How can we know when there is a high concentration of aerosols in the atmosphere? One simple way is to look up in the sky when the sun is up. If there are no clouds, the sky should look bluish (that is, sky blue) when the air is clean. If the sky is hazy (that is, not bluish) when there are no clouds, then there must be a high concentration of aerosols in the atmosphere. In this case, the color of the sky will depend on the source, type, and amount of the aerosol along our line of sight to the sky. The reason for this is that the Sun’s light is made up of (electromagnetic) waves distributed across a wide range of wavelengths forming a spectrum. Only light whose wavelength is in the visible range (approximately 0.38 to 0.75 microns) of the spectrum can be seen by the human eye, and represent the different colors of the rainbow (violet, indigo, blue, green, yellow, orange, and red: as arranged in ascending order of wavelength). When the Sun’s light is travelling through a clean atmosphere that has no cloud, the air molecules scatter the shorter wavelengths, of which the eyes are most sensitive to the blue light, because air molecules are smaller than visible light wavelengths. This phenomenon was discovered by the 1904 Nobel Laureate in physics, Lord Rayleigh, and is known as Rayleigh scattering. This is why clear sky looks blue during the daytime, except during sunrise or sun set. When the sky is cloudy, the clouds appear white. Since the cloud droplets are much larger than the wavelengths of visible light, the cloud scatters all visible wavelengths almost equally and appears white because the sum of all colors in the rainbow is white. Aerosols in the atmosphere can scatter and/or absorb lights of different wavelengths to various degrees depending on the aerosol type, amount, and size distribution. Therefore, large amounts of aerosols in the atmosphere cause the sky to look hazy in different shades of grey or pale yellowish to brownish colors, depending on the position of the sun relative to the observer.
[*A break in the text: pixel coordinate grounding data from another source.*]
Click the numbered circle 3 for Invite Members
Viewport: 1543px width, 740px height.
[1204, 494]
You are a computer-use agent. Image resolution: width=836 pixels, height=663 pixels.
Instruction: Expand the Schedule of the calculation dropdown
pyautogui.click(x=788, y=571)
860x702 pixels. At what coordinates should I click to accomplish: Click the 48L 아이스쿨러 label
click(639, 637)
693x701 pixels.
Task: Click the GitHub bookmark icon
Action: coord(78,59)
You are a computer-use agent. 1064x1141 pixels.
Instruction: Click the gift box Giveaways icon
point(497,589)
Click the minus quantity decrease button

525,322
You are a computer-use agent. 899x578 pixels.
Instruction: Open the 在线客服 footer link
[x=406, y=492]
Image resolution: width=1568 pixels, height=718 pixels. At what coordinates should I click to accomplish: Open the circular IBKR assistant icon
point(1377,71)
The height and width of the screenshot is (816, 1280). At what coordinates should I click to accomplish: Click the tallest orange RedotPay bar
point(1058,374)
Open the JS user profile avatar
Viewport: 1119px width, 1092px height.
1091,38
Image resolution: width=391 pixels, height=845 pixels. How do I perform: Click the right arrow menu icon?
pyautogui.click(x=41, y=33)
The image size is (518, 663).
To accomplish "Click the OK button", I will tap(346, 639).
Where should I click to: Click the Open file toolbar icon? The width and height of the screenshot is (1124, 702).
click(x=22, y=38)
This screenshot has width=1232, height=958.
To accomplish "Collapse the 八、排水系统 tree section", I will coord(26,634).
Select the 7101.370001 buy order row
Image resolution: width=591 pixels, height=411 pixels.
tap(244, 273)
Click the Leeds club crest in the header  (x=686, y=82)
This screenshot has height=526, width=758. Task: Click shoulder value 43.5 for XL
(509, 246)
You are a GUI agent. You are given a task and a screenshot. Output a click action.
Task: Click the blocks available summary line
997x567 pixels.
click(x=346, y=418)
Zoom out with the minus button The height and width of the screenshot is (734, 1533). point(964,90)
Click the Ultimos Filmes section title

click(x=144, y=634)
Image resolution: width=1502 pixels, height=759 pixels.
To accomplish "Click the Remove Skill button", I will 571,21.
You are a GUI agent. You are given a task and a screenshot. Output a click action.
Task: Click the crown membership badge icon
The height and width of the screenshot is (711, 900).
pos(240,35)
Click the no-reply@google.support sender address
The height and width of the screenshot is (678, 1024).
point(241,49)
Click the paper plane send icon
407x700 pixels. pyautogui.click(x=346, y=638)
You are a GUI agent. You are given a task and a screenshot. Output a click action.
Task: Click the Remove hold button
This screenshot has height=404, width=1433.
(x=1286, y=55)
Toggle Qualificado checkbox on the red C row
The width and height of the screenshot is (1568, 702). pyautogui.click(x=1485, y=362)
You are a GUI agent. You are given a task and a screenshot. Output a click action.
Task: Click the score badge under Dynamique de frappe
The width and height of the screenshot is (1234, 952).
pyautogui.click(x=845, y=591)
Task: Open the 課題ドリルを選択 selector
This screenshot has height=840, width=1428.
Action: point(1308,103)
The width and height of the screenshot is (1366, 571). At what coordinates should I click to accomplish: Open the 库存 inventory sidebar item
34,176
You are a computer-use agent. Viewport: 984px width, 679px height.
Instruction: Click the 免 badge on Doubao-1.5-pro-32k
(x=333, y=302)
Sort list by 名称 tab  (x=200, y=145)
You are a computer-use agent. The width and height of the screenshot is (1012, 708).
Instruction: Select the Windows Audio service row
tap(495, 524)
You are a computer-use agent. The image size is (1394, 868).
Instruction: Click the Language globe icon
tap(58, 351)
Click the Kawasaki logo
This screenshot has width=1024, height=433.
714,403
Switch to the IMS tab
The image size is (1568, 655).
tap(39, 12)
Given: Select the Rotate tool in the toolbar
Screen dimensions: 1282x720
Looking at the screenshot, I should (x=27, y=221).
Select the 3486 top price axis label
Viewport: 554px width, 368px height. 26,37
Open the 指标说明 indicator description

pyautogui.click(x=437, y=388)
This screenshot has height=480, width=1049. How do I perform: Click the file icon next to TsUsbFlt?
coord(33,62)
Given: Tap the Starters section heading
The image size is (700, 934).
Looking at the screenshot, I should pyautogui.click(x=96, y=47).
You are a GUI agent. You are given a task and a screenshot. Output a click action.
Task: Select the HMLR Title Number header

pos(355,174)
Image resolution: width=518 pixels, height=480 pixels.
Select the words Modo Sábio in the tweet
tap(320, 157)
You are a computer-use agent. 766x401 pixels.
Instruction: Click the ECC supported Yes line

As a practical exercise, look up the sky one or more times a day for at least a week and take pictures of what you see. Remove the pictures that contain thick clouds. Out of those that have no clouds, or with just a few clouds and much free sky space, try to separate the pictures in which the sky is blue from those in which it is not. Those where the sky is hazy must contain large amounts of aerosols. Try to identify the photo with the largest amount of aerosols. How much aerosols were present on this day with respect to the other days?  Compare this picture carefully with that of the blue sky day and discuss it with your friends, teachers, family, and possibly community, to try to identify the possible source(s) of the aerosols. What could all of you do (if anything) to reduce or stop such aerosol at its source(s)? We know that high concentrations of aerosols in the atmosphere are harmful to people’s health in many ways and it is the responsibility of us all to keep the air clean. In future blogs, we shall discuss many other aspects of aerosols, such as: how far they can travel from their sources, how long they can stay in the atmosphere, how they leave the atmosphere and where they go, how they are measured from the ground, or from aircraft or satellite, how they relate to clouds, and what they can do to the weather and climate.